[START OF RECORD EXTRACTS]

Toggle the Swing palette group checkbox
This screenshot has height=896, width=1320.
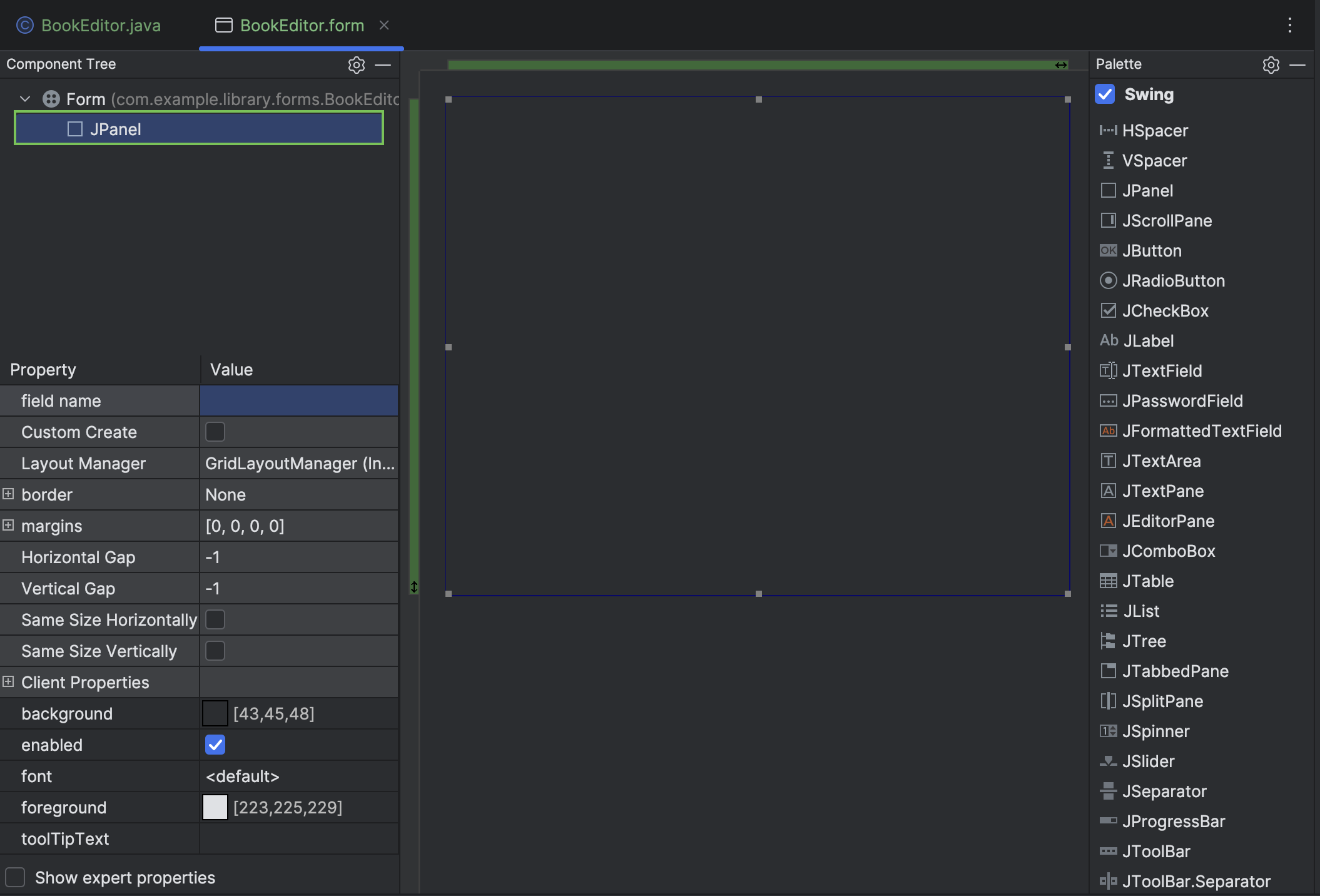[1105, 94]
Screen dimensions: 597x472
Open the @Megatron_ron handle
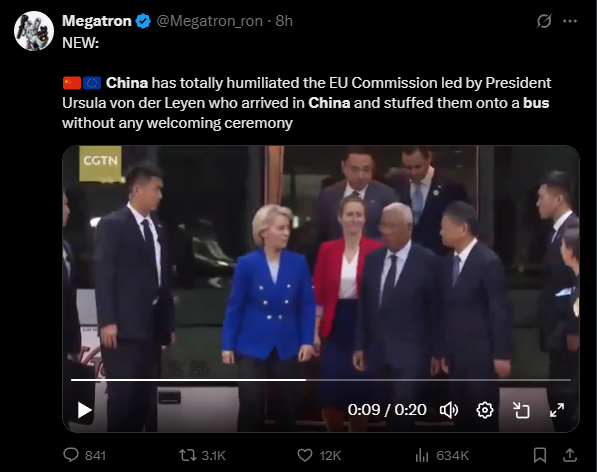click(x=209, y=21)
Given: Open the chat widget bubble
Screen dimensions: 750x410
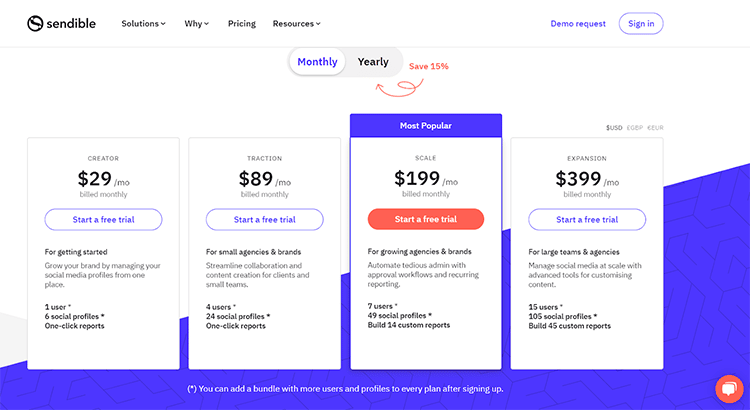Looking at the screenshot, I should [x=729, y=388].
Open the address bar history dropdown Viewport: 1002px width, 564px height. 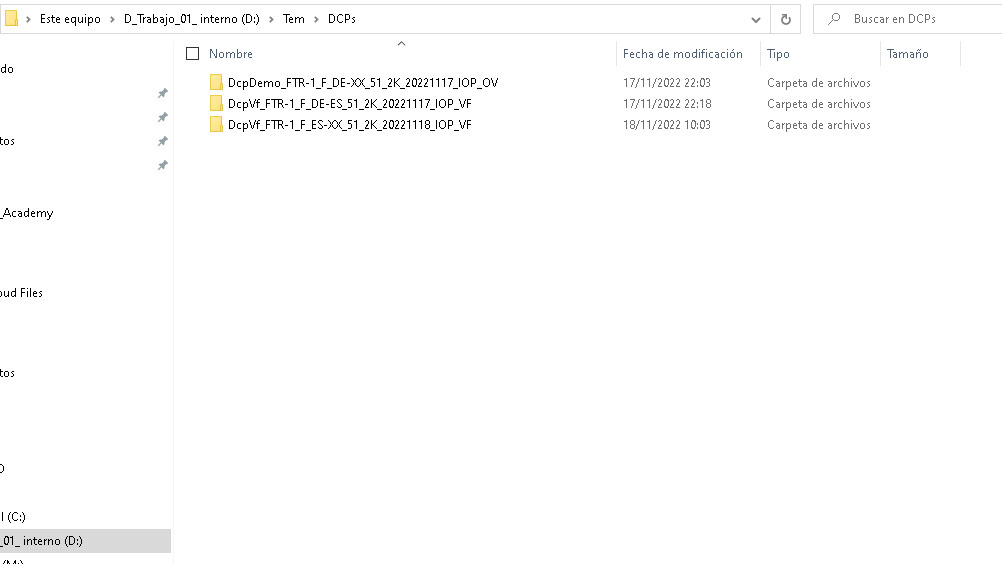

[END OF RECORD EXTRACTS]

§ WHAT YOU ARE ASKED TO DO
Copy out all of the records above word for word, leaving out the pictures.

§ EXERCISE RESULT
Toggle the Swing palette group checkbox
This screenshot has height=896, width=1320.
[1105, 94]
Screen dimensions: 597x472
Open the @Megatron_ron handle
click(x=209, y=21)
Given: Open the chat widget bubble
Screen dimensions: 750x410
Looking at the screenshot, I should [x=729, y=388].
Open the address bar history dropdown Viewport: 1002px width, 564px height. 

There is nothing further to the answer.